In any normal case, players might compare it to strong action RPGs, but instead, they're comparing it to cheap imitations of strong action RPGs.
And therein lies the problem. “It looks fine, but I'll wait” is not the kind of response one wants before a $70 game starts. This is not particularly a response Sword Art Online The game needs it when it's finally trying to sell players on stepping back into Aincrad in a big and meaningful way. If people were saying “I need the full game right now” in the demo the price would naturally look a lot cheaper. Instead, many responses seem to focus on whether the game costs any business in the first place.

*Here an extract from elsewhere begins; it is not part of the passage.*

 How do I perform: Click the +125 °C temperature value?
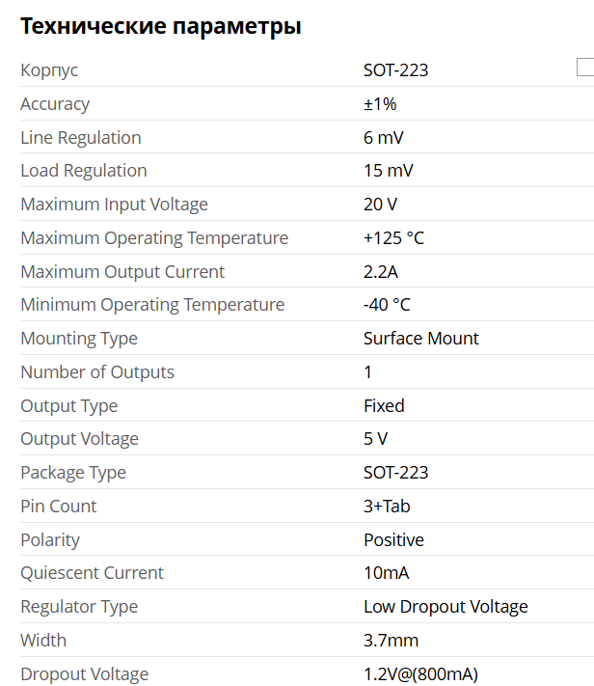point(393,238)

Unfortunately, the reality is that the $70 price tag changes the way each defect is received. The combat, which only felt okay in a cheap anime RPG, suddenly feels like it needs to be a lot better. A mission that feels a bit dull starts to feel like evidence of a bigger problem. Stiff presentation, gaps, poor enemy behavior, or a lack of immediate depth are all hard to forgive when a game is asking to be priced alongside one of the year's biggest releases. And that's where game demos are at their most dangerous. A trailer or preview can be written off as bad marketing or someone else's idea, but a demo gives players a chance to experience it for themselves, and if it doesn't sound like $70, they probably won't pay $70.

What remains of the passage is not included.